The GED exam includes five sections, which include writing skills, mathematics, social studies, science, and reading. The information included is comparable to what is taught in the average high school curriculum, and students must receive a passing score on each section in order to receive his or her GED. The test is developed by the American Council of Education, and must be taken in person. The test is generally offered at schools or libraries.
The requirements to become a GED instructor may vary, but most have a bachelor's degree in education, as well as a few years of teaching experience, and a teaching certificate. Some GED instructors are pursuing graduate degrees as well. A GED instructor may work independently with a student, with a small group of students, or with an entire class. They will use various methods of educational instruction to be sure the students grasp the material and obtain the ability to apply their knowledge to the test questions.
A GED instructor may only work part time in addition to another teaching job. GED instruction classes do not usually last all day, and generally take place for a few hours in the morning or evening. In addition, a particular GED instruction class usually only lasts for a set period of time; i.e., one might take a GED class for one month prior to taking the GED exam.

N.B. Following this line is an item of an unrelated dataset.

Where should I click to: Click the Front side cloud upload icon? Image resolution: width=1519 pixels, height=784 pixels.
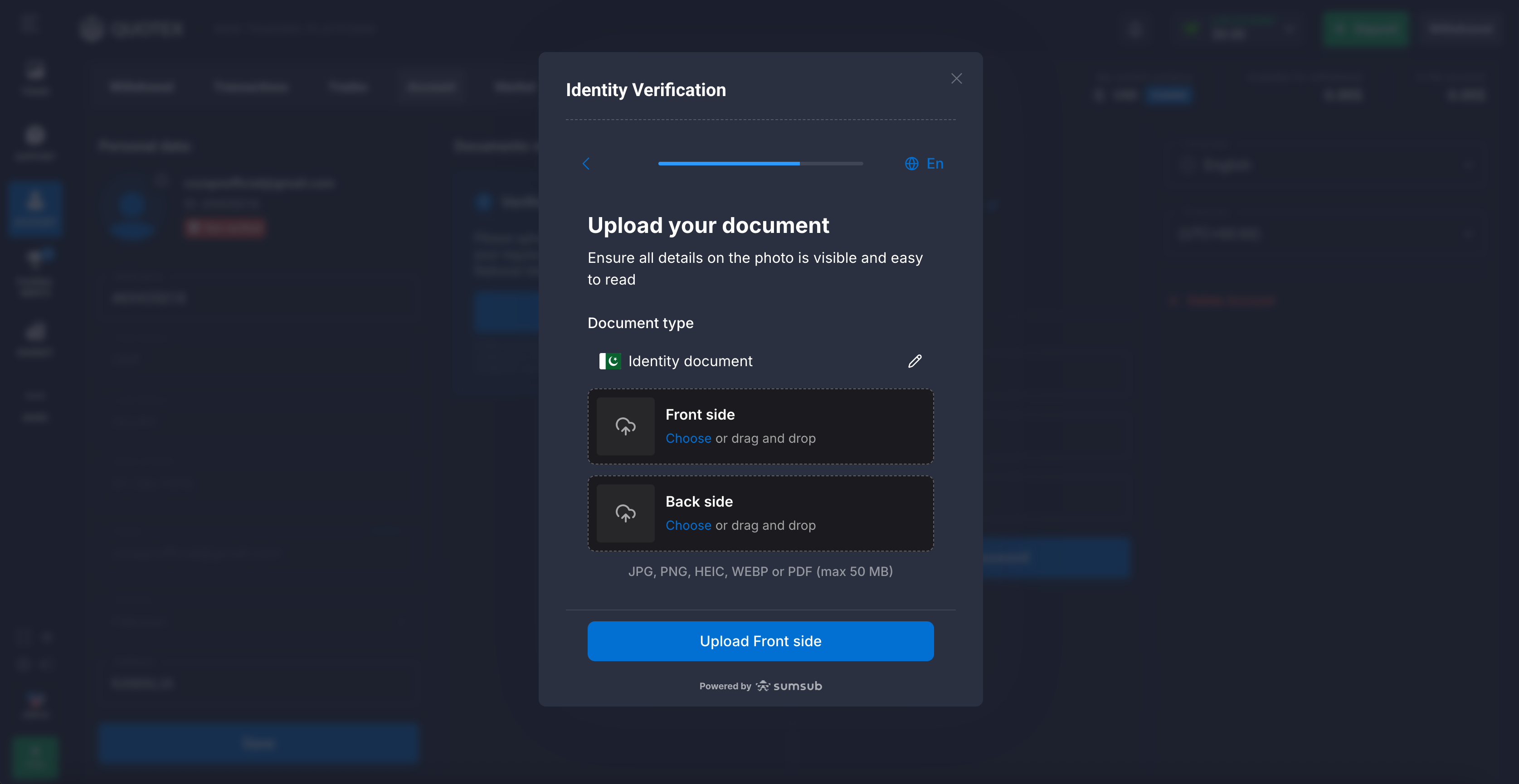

A GED instructor will need to be able to adapt to the needs of new students, as well as students of varying ages and abilities, and adjust his or her teaching methods accordingly.
In addition to teaching, a GED instructor will likely choose to administer practice exams to his or her students, to help them prepare for test day. Furthermore, if a student needs individual, remedial help in a particular subject, the GED instructor will need to provide that as well. Because many GED instructors work for nonprofit organizations, income amounts are usually fairly low, but it can be a very rewarding line of work.